Le gouvernement britannique a annoncé dimanche une série de mesures radicales pour tenter de juguler une vague sans précédent de meurtres à l'arme blanche, dont ceux de deux étudiants français à Londres fin juin, qui ont choqué l'opinion publique.

Privilégiant la sensibilisation au tout-répressif, la ministre de l'Intérieur Jacqui Smith a annoncé que ceux pris en possession d'un couteau devront rendre visite à des personnes poignardées et des familles de victimes dans les services d'urgence des hôpitaux, ainsi qu'à des criminels emprisonnés pour attaque à l'arme blanche.

«Il est simpliste et faux de prétendre que la prison est la réponse simple à tous les problèmes de la société», a déclaré Mme Smith.

Ces mesures font partie d'un vaste plan d'action qui sera annoncé mardi par l'Intérieur mais également les ministères de la Justice et de l'Education. D'un coût de 100 millions de livres (200 millions de dollars canadiens), il comprendra un programme de prévention qui visera notamment à sensibiliser les parents sur leur responsabilité.

Le train de mesures ne comprend pas en revanche l'établissement d'un couvre-feu pour les moins de 16 ans, demandé par près de 90% des parents, selon une enquête d'opinion publiée dimanche dans le Sunday Times: 53% le souhaitent à partir de 21h00 et 35% à partir de 22h00.

Une source proche du gouvernement a cependant indiqué au journal que les autorités étaient disposées à envisager un couvre-feu, dont un projet-pilote, baptisé «Opération Bonne nuit», est déjà testé à Redruth, en Cornouailles (sud-ouest).

Plus de 20 000 agressions à l'arme blanche ont été commises sur un an, à la date du mois de mars, soit 56 par jour. Cette vague inédite a d'autant plus choqué l'opinion publique qu'elle touche particulièrement les adolescents. Sur les 53 personnes tombées sous des coups de poignard à Londres depuis le début de l'année, vingt avaient moins de vingt ans.

Les inquiétudes ont pris des allures de psychose après l'agression mortelle à l'arme blanche de neuf personnes dans la semaine qui s'est achevée dimanche, dont six en seulement 24 heures.

«Choquant et tragique», a jugé vendredi le premier ministre Gordon Brown, qui a organisé samedi une réunion d'urgence avec Ian Blair, le directeur de Scotland Yard.

Les meurtres sauvages de deux étudiants français ont également ajouté au sentiment d'insécurité: Laurent Bonomo a été poignardé le 29 juin à près de 200 reprises et son ami Gabriel Ferez près de cinquante fois. Deux personnes ont été inculpées pour ce double meurtre.

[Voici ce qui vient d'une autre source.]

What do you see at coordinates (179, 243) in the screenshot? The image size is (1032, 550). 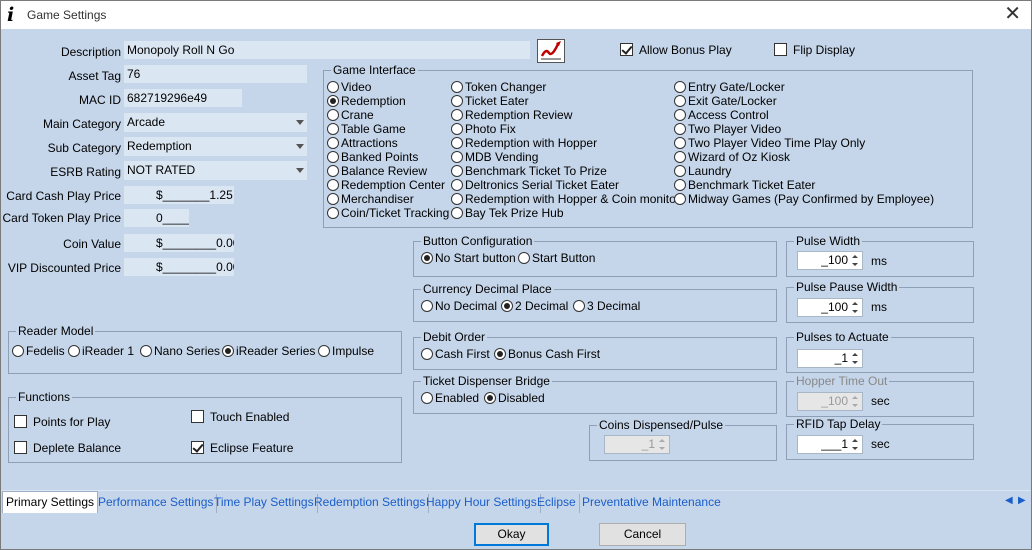 I see `coin-value-field: $________0.00` at bounding box center [179, 243].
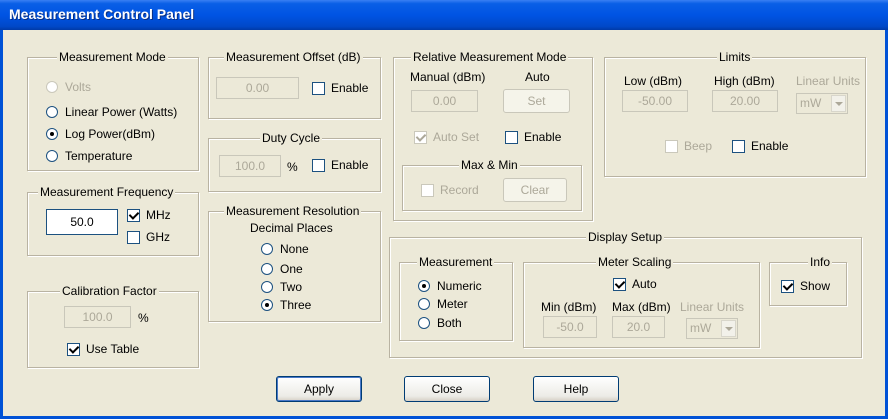  What do you see at coordinates (82, 222) in the screenshot?
I see `frequency-input: 50.0` at bounding box center [82, 222].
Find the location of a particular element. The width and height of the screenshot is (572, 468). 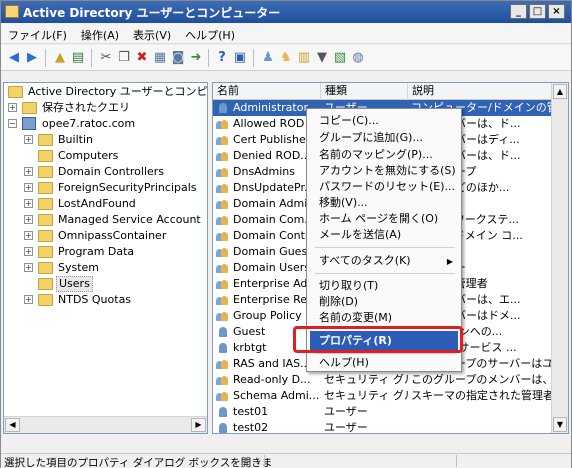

Le phénomène ne se limite pas à Londres. La dernière agression à l'arme blanche est ainsi survenue en Écosse: un homme de 22 ans a été grièvement blessé dans la nuit de samedi à dimanche sur le site du festival de musique «T in the Park».

Les mesures annoncées dimanche ont été qualifiées de «gadget bon marché» par le syndicat des agents de probation, le Napo. «Le gouvernement est à court d'idée», a déclaré au Sunday Times son secrétaire général adjoint, Harry Fletcher.

Reste à savoir à quoi tient ce goût pour l'arme blanche. «Les jeunes se sentent complètement inutiles. Ils sont perdus», expliquait samedi le révérend Les Isaac, ancien membre d'un gang, lors d'une conférence tenue à Brixton, un quartier du sud de Londres réputé pour son taux élevé de criminalité.

Mais des experts soulignent que porter un couteau est devenu «cool». «C'est bling bling», explique Ellis Cashmore, de l'Université de Staffordshire. «Ils ne peuvent pas s'offrir des chaînes en or ou des voitures de course... Le couteau leur donne un statut comme des nouveaux pantalons ou des bijoux», explique-t-il dans l'Independent.